■ Parts of the exercise:
a. List every measure that, according to the news article on the COVID-19 aid bill, the leadership agreement sought on Tuesday would carry out.
b. Using the news article on the COVID-19 aid bill, explain why the top Democratic and Republican leaders of Congress met twice on Tuesday.

*** Text excerpt ***

Negotiators make progress on long-delayed COVID-19 aid bill
“We’ll be back early and we’ll be on schedule to get the job done,” said House Speaker Nancy Pelosi,
A bipartisan quartet of congressional leaders is pushing hard and in tandem for a long-delayed COVID-19 relief package, hoping to seal an agreement as early as Wednesday that would extend aid to individuals and businesses and help ship coronavirus vaccines to millions.
“We’ll be back early and we’ll be on schedule to get the job done,” said House Speaker Nancy Pelosi, D-Calif., as she left the Capitol just before midnight Tuesday.
Negotiations on COVID-19 relief intensified on Tuesday after months of futility. The top Democratic and Republican leaders of Congress met twice in hopes of finally cementing a leadership agreement that would revive subsidies for businesses hit hard by the pandemic, help distribute new coronavirus vaccines, fund schools and renew soon-to-expire jobless benefits.
Republicans labored to keep the price tag for the long-delayed rescue package in check, seeking to prevail in a battle over help for state and local governments, while capping the cost of bonus jobless benefits and direct payments sought by Democrats.
After two meetings in Pelosi’s Capitol suite, where Democrats pressed for more generous steps to help individuals struggling in the COVID-19 economy, House Minority Leader Kevin McCarthy, R-Calif., gave an upbeat assessment.
“I think we’ve built a lot of trust,” McCarthy said. “I think we’re moving in the right direction. I think there’s a possibility of getting it done.”
The uptick in activity could be a sign that an agreement is near, though COVID-19 relief talks have been notoriously difficult.
“We’re making significant progress and I’m optimistic that we’re gonna be able to complete an understanding sometime soon,” said Senate Majority Leader Mitch McConnell, R-Ky.

*** End of Text excerpt ***
*** Supplied records ***

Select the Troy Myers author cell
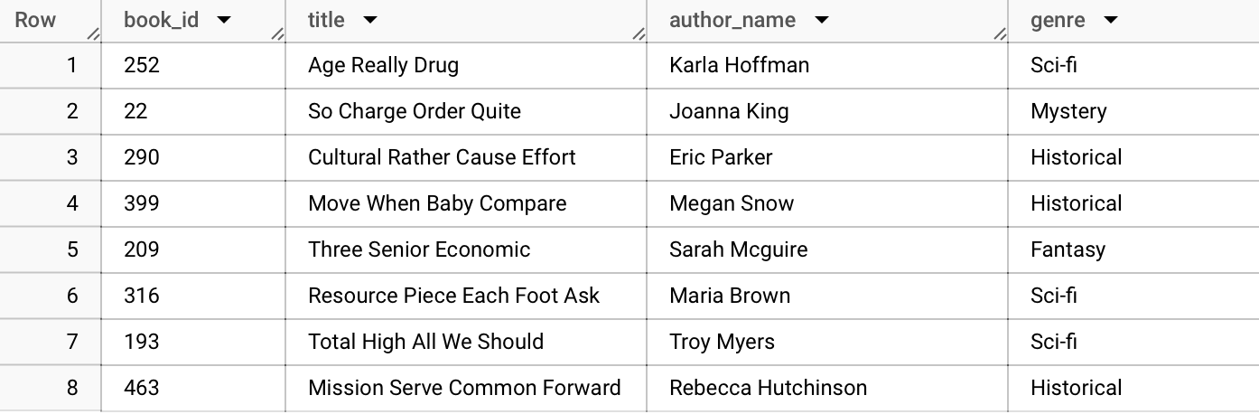(827, 342)
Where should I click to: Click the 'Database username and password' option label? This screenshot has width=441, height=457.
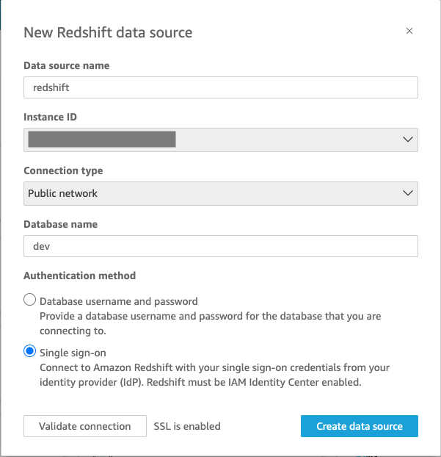(119, 301)
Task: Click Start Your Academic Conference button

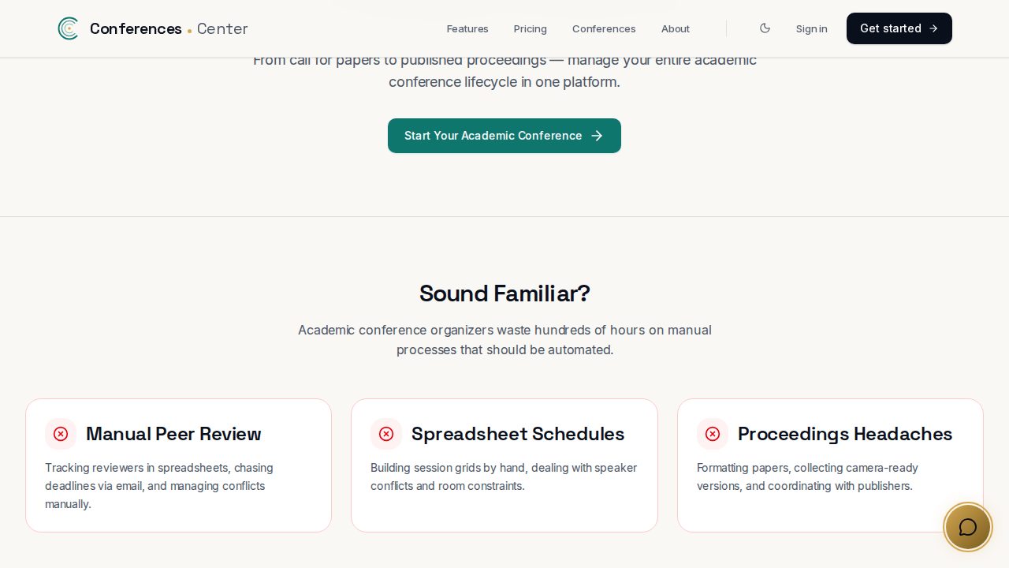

*** End of Supplied records ***

■ Your written answers:
a.
- Revive subsidies for businesses hit hard by the pandemic
- Help distribute new coronavirus vaccines
- Fund schools
- Renew soon-to-expire jobless benefits

b. They met in hopes of finally cementing a leadership agreement on COVID-19 relief. That agreement would revive subsidies for businesses hit hard by the pandemic, help distribute new coronavirus vaccines, fund schools and renew soon-to-expire jobless benefits.